▶ _課題の説明_
下に示すサルコペニアとフレイルについての文章を、一字一句変えずに全文書き写しなさい。

▶ _文書の抜粋_
· · · · · · ·

サルコペニアは、健康と要介護の間の状態である「フレイル」の最大の危険因子と考えられています。
フレイルは「虚弱」を意味する英語「フレイルティ」を元にした造語です。日本老年医学会は、2014年に「健康」と「要介護」の間の状態をフレイルと名付けました。以前であれば老化現象として見過ごされてきたものをフレイルと名付けることで、社会全体でその予防に取り組むことを目指しています。
フレイルには、体重減少や筋力低下などの身体的な変化だけでなく、気力の低下などの精神的な変化、引きこもりなど社会的な変化も含まれます。75歳以上の人の多くはフレイルの段階を経て要介護状態になりますが、フレイルの段階で早めに対処すれば、健康な状態に戻る可能性があると考えられています。サルコペニアが起こると、フレイルに進む可能性が非常に高くなります。
若い人でも要注意!サルコペニア予備群
65歳以下の人でも、デスクワークや自動車に頼る生活習慣などによって、筋肉が著しく減っている場合があります。若い人の中にもサルコペニア予備群がいるので、注意が必要です。
サルコペニア予備群には3つのタイプがあります。次のタイプに当てはる人は注意しましょう。
やせている(BMI18.5以下)75歳以上の高齢者
特にたんぱく質の摂取が少ない粗食の人は注意が必要です。

· · · · · · ·

▶ _記録データ_
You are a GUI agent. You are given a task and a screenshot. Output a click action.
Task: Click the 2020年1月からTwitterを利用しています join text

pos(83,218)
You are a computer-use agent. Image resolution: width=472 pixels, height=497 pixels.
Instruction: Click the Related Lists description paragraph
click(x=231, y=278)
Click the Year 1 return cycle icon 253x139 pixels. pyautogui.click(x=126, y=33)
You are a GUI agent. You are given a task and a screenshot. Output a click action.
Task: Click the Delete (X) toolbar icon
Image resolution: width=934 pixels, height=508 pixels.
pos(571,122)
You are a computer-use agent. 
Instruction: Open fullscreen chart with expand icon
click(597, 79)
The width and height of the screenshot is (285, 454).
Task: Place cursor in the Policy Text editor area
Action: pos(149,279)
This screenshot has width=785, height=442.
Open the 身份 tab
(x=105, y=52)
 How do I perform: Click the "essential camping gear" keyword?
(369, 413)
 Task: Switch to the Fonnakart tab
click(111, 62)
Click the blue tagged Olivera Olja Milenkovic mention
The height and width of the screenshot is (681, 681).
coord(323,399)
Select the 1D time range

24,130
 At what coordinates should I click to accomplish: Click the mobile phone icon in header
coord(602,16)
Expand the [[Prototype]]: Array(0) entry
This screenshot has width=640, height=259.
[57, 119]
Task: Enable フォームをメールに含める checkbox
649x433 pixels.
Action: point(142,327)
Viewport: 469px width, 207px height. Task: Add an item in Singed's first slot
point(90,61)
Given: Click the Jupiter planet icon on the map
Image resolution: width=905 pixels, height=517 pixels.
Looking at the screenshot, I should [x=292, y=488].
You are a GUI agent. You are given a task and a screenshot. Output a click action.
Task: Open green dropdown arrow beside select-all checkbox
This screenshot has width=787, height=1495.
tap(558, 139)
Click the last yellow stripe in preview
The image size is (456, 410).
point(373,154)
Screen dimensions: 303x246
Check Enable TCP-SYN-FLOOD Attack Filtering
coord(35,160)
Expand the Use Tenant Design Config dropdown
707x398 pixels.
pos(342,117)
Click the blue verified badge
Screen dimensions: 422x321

· · · · · · ·

▶ _解答_
サルコペニアは、健康と要介護の間の状態である「フレイル」の最大の危険因子と考えられています。
フレイルは「虚弱」を意味する英語「フレイルティ」を元にした造語です。日本老年医学会は、2014年に「健康」と「要介護」の間の状態をフレイルと名付けました。以前であれば老化現象として見過ごされてきたものをフレイルと名付けることで、社会全体でその予防に取り組むことを目指しています。
フレイルには、体重減少や筋力低下などの身体的な変化だけでなく、気力の低下などの精神的な変化、引きこもりなど社会的な変化も含まれます。75歳以上の人の多くはフレイルの段階を経て要介護状態になりますが、フレイルの段階で早めに対処すれば、健康な状態に戻る可能性があると考えられています。サルコペニアが起こると、フレイルに進む可能性が非常に高くなります。
若い人でも要注意!サルコペニア予備群
65歳以下の人でも、デスクワークや自動車に頼る生活習慣などによって、筋肉が著しく減っている場合があります。若い人の中にもサルコペニア予備群がいるので、注意が必要です。
サルコペニア予備群には3つのタイプがあります。次のタイプに当てはる人は注意しましょう。
やせている(BMI18.5以下)75歳以上の高齢者
特にたんぱく質の摂取が少ない粗食の人は注意が必要です。